#### What is asked
Rewrite the entries below, replacing every instance of "pixels" with "px" and leaving everything else unchanged.

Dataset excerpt
- - - - - - -
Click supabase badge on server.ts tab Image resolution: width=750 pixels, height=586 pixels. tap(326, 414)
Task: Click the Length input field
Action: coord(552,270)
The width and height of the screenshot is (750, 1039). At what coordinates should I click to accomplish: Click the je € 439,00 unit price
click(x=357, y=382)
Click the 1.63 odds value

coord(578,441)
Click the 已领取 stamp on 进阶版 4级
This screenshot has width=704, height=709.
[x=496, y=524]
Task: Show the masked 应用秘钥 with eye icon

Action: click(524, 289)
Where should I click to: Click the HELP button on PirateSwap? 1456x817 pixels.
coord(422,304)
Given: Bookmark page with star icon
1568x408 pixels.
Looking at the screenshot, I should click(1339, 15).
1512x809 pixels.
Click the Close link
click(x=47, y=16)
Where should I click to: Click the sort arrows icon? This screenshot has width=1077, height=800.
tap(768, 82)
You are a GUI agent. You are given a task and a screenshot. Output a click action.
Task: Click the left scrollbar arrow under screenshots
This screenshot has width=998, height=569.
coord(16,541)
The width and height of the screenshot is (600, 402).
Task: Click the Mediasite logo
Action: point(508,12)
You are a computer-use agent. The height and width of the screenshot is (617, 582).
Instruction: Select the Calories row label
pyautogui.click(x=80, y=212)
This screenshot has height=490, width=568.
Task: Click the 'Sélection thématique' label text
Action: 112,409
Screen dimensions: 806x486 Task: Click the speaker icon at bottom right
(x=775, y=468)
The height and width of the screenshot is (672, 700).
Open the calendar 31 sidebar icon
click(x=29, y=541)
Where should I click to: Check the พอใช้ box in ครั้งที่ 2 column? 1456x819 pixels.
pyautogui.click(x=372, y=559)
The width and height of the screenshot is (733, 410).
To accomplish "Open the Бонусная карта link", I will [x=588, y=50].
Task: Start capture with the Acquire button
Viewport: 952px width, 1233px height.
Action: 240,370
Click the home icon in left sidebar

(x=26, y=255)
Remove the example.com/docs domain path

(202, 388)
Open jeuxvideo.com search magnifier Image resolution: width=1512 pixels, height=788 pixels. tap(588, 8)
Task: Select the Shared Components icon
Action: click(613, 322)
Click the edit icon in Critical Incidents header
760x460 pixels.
- - - - - - -
#### Response
Click supabase badge on server.ts tab Image resolution: width=750 px, height=586 px. tap(326, 414)
Task: Click the Length input field
Action: coord(552,270)
The width and height of the screenshot is (750, 1039). At what coordinates should I click to accomplish: Click the je € 439,00 unit price
click(x=357, y=382)
Click the 1.63 odds value

coord(578,441)
Click the 已领取 stamp on 进阶版 4级
This screenshot has width=704, height=709.
[x=496, y=524]
Task: Show the masked 应用秘钥 with eye icon

Action: click(524, 289)
Where should I click to: Click the HELP button on PirateSwap? 1456x817 px.
coord(422,304)
Given: Bookmark page with star icon
1568x408 px.
Looking at the screenshot, I should click(1339, 15).
1512x809 px.
Click the Close link
click(x=47, y=16)
Where should I click to: Click the sort arrows icon? This screenshot has width=1077, height=800.
tap(768, 82)
You are a GUI agent. You are given a task and a screenshot. Output a click action.
Task: Click the left scrollbar arrow under screenshots
This screenshot has width=998, height=569.
coord(16,541)
The width and height of the screenshot is (600, 402).
Task: Click the Mediasite logo
Action: point(508,12)
You are a computer-use agent. The height and width of the screenshot is (617, 582).
Instruction: Select the Calories row label
pyautogui.click(x=80, y=212)
This screenshot has height=490, width=568.
Task: Click the 'Sélection thématique' label text
Action: 112,409
Screen dimensions: 806x486 Task: Click the speaker icon at bottom right
(x=775, y=468)
The height and width of the screenshot is (672, 700).
Open the calendar 31 sidebar icon
click(x=29, y=541)
Where should I click to: Check the พอใช้ box in ครั้งที่ 2 column? 1456x819 px.
pyautogui.click(x=372, y=559)
The width and height of the screenshot is (733, 410).
To accomplish "Open the Бонусная карта link", I will [x=588, y=50].
Task: Start capture with the Acquire button
Viewport: 952px width, 1233px height.
Action: 240,370
Click the home icon in left sidebar

(x=26, y=255)
Remove the example.com/docs domain path

(202, 388)
Open jeuxvideo.com search magnifier Image resolution: width=1512 px, height=788 px. tap(588, 8)
Task: Select the Shared Components icon
Action: click(613, 322)
Click the edit icon in Critical Incidents header
760x460 px.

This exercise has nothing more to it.